Vorliegender Text>
################

Öffentliche Sicherheit hat oberste Priorität

Stadt Bamberg

Beidseitige Bewirtschaftung der Unteren Brücke ist bei Aufrechterhaltung der Durchgängigkeit nicht umsetzbar / Polizei und Feuerwehr machen darauf aufmerksam

Nach dem Stadtratsbeschluss vom 28. Juli zur möglichen Bewirtschaftung der Unteren Brücke in Bamberg kamen am Freitag, 30. Juli, Vertreter der Freiwilligen Feuerwehr Bamberg, der Polizei und der Stadt Bamberg zusammen, um das weitere Vorgehen zu beraten. Im Ergebnis wird aus sicherheitsrechtlichen Gründen von der Polizei und der Feuerwehr „dringend von einer beidseitigen Bewirtschaftung oder Bestuhlung der Unteren Brücke abgeraten, wenn gleichzeitig der Durchgangsverkehr aufrechterhalten werden soll“. Damit ist der Stadtratsbeschluss vom 28. Juli so nicht umsetzbar. Dieser sah vor, dass entlang der Brückenbrüstung beidseitig Tische und Bänke oder Stühle aufgestellt werden sollen.

################

Daten>
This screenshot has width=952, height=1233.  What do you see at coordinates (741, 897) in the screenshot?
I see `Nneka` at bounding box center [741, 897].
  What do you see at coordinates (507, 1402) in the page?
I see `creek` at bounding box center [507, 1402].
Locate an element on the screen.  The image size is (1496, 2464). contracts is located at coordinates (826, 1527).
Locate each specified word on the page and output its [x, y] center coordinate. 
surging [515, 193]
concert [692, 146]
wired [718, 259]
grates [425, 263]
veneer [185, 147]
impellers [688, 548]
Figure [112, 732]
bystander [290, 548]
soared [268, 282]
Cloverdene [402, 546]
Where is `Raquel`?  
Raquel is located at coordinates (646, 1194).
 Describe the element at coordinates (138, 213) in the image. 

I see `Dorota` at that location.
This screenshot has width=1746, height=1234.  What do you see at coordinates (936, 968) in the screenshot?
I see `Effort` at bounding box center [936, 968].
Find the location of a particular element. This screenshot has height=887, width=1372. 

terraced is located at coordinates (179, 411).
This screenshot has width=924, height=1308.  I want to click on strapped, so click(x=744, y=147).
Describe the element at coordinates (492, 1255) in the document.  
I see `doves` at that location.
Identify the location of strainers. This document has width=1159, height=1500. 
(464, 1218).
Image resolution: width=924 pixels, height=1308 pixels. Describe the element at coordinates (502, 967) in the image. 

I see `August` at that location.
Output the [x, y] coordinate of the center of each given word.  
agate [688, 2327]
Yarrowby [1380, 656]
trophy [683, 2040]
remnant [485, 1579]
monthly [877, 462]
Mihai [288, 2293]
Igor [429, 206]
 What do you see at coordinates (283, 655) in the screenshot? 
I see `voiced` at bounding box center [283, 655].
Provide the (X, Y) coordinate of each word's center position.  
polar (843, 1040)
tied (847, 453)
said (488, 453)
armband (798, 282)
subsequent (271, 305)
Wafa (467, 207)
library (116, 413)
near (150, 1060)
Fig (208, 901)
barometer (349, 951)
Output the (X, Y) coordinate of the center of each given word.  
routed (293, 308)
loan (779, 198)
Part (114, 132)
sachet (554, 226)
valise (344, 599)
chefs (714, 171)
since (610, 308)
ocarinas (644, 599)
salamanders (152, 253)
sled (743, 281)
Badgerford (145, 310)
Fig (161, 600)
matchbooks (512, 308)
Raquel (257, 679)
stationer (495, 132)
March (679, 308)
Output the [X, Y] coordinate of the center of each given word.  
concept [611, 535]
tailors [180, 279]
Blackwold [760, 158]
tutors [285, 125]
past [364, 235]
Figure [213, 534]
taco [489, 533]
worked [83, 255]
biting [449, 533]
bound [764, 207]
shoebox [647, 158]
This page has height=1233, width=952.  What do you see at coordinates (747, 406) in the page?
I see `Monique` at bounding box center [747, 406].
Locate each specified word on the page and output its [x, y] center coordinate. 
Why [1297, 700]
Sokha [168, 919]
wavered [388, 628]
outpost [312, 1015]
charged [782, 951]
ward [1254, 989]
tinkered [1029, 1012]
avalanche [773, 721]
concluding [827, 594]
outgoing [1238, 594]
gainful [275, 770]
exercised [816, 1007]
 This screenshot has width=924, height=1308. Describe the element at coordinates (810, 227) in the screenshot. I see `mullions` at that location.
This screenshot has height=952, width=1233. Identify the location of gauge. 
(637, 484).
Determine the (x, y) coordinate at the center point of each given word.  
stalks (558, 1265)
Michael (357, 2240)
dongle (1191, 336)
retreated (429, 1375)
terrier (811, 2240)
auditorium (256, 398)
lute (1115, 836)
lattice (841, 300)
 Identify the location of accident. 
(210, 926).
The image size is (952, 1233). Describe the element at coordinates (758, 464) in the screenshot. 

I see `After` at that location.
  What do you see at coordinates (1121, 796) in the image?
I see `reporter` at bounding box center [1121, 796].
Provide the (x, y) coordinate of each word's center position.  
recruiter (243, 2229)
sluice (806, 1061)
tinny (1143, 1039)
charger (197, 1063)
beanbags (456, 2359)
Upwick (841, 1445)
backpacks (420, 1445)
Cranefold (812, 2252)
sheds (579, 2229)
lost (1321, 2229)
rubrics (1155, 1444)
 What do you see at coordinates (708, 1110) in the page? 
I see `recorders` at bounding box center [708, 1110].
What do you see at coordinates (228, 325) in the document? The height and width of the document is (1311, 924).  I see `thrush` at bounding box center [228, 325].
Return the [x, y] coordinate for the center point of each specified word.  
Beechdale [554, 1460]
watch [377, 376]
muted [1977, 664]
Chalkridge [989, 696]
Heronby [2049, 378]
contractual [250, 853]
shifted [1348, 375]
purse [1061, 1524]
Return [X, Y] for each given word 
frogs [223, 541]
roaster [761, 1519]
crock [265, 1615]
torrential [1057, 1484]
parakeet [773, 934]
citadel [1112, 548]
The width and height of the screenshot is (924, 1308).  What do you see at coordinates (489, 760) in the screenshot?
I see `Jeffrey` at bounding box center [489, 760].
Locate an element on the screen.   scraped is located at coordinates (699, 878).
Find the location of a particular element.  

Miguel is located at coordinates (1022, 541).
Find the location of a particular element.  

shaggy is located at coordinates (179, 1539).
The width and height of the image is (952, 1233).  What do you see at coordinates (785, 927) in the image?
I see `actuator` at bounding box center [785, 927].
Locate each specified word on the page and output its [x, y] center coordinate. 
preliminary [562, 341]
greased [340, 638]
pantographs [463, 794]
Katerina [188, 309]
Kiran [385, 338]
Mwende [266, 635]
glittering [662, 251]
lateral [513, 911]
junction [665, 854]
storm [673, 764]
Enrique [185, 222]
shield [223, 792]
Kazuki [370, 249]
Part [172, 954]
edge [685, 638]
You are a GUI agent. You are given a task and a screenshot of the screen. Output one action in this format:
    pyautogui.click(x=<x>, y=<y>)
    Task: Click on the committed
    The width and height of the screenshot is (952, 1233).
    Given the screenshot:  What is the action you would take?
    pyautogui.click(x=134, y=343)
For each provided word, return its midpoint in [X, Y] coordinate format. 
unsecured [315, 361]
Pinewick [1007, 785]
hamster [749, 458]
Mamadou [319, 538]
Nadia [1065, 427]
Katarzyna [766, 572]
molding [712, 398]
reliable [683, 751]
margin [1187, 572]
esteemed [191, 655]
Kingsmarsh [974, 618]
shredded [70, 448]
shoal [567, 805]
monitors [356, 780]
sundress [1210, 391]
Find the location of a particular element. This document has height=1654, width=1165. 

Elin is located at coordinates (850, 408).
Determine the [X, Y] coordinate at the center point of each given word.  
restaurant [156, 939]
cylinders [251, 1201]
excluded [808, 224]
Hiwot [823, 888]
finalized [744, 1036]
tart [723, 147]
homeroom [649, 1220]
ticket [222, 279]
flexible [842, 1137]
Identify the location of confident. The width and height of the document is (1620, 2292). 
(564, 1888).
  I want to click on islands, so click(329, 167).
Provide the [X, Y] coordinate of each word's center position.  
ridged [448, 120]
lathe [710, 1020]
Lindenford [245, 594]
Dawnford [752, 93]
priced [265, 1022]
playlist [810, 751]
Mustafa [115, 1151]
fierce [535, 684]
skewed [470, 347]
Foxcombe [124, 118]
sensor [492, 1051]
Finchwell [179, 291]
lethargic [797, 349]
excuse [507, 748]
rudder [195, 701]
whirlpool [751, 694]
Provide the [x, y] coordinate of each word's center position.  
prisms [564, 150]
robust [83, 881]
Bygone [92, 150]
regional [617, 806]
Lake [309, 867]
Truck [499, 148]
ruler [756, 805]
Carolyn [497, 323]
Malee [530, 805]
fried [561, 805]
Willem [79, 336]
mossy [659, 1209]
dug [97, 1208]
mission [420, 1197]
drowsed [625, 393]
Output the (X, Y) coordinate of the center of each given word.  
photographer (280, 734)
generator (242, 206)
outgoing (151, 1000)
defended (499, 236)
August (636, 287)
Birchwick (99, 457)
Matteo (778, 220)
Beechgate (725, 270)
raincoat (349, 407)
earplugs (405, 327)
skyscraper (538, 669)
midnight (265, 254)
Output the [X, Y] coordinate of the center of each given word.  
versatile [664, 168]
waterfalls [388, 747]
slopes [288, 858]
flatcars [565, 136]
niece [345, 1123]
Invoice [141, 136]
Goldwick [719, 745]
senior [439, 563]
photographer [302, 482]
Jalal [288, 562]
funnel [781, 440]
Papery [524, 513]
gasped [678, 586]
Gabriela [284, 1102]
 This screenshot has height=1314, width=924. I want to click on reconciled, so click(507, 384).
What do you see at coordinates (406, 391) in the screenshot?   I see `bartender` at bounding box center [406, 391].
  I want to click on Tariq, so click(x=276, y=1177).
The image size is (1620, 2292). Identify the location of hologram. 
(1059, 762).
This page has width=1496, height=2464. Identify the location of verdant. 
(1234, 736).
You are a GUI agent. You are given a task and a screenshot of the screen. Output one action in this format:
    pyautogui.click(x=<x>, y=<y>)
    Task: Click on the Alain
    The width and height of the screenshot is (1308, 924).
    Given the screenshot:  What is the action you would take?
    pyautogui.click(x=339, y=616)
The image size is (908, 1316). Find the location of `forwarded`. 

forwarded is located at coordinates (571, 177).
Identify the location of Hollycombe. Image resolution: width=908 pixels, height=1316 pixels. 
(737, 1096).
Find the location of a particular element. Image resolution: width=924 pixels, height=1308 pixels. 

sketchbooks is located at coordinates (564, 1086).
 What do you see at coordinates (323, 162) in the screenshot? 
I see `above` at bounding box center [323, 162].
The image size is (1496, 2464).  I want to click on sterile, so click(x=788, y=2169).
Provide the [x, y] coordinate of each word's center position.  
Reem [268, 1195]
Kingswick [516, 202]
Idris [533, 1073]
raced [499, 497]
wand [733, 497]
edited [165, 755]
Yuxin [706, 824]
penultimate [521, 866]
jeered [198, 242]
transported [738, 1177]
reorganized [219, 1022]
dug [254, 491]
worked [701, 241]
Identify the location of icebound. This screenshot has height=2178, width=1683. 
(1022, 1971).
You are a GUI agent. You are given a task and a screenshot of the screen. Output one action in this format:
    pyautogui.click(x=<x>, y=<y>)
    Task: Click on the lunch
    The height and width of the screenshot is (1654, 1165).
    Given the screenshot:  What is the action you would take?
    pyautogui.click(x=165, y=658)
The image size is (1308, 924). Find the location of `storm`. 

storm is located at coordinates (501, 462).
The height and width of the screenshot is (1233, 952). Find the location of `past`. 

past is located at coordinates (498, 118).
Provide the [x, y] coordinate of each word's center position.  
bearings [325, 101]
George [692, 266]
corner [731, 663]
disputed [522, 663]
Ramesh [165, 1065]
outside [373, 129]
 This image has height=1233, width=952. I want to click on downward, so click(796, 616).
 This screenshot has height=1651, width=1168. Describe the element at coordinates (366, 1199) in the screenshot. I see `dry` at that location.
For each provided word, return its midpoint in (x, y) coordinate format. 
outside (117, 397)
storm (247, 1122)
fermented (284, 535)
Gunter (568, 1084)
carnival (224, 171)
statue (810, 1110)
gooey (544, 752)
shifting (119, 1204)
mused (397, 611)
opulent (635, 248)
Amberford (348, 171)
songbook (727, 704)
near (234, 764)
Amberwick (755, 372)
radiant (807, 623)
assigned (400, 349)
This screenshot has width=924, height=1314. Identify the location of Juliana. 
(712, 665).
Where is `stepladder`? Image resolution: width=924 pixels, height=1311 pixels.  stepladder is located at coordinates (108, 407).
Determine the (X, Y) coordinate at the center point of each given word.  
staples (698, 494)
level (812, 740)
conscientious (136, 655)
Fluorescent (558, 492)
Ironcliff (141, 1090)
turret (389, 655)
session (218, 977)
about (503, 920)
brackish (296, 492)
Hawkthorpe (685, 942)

################

Übungsaufgaben>
A - An welchem Tag trafen sich laut dem Text über die Untere Brücke Vertreter von Feuerwehr, Polizei und Stadt Bamberg?
B - Worum geht es im Text über die Untere Brücke? Fasse ihn in zwei Sätzen zusammen.
C - Setze den Text über die Untere Brücke im Anschluss an seinen letzten Satz fort.

Antworten pro Aufgabe>
A - Am Freitag, 30. Juli.

B - Nach dem Stadtratsbeschluss vom 28. Juli, der beidseitig entlang der Brückenbrüstung Tische und Bänke oder Stühle vorsah, berieten Vertreter der Freiwilligen Feuerwehr, der Polizei und der Stadt Bamberg am 30. Juli über das weitere Vorgehen. Polizei und Feuerwehr raten aus sicherheitsrechtlichen Gründen dringend von einer beidseitigen Bewirtschaftung oder Bestuhlung ab, solange der Durchgangsverkehr erhalten bleiben soll, weshalb der Beschluss so nicht umsetzbar ist.

C -
„Wir nehmen die von Polizei und Feuerwehr vorgebrachten Bedenken sehr ernst. Die Gewährleistung der Sicherheit der Bürgerinnen und Bürger und der uneingeschränkten Einsatzfähigkeit der Feuerwehr haben oberste Priorität“, teilt die Stadt mit. Die Verwaltung hat bereits Kontakt mit den Bürgervereinen aufgenommen. Diese sollen beteiligt werden, um doch noch eine Lösung zu finden, die eine – möglicherweise reduzierte – gastronomische Nutzung der Unteren Brücke möglich macht.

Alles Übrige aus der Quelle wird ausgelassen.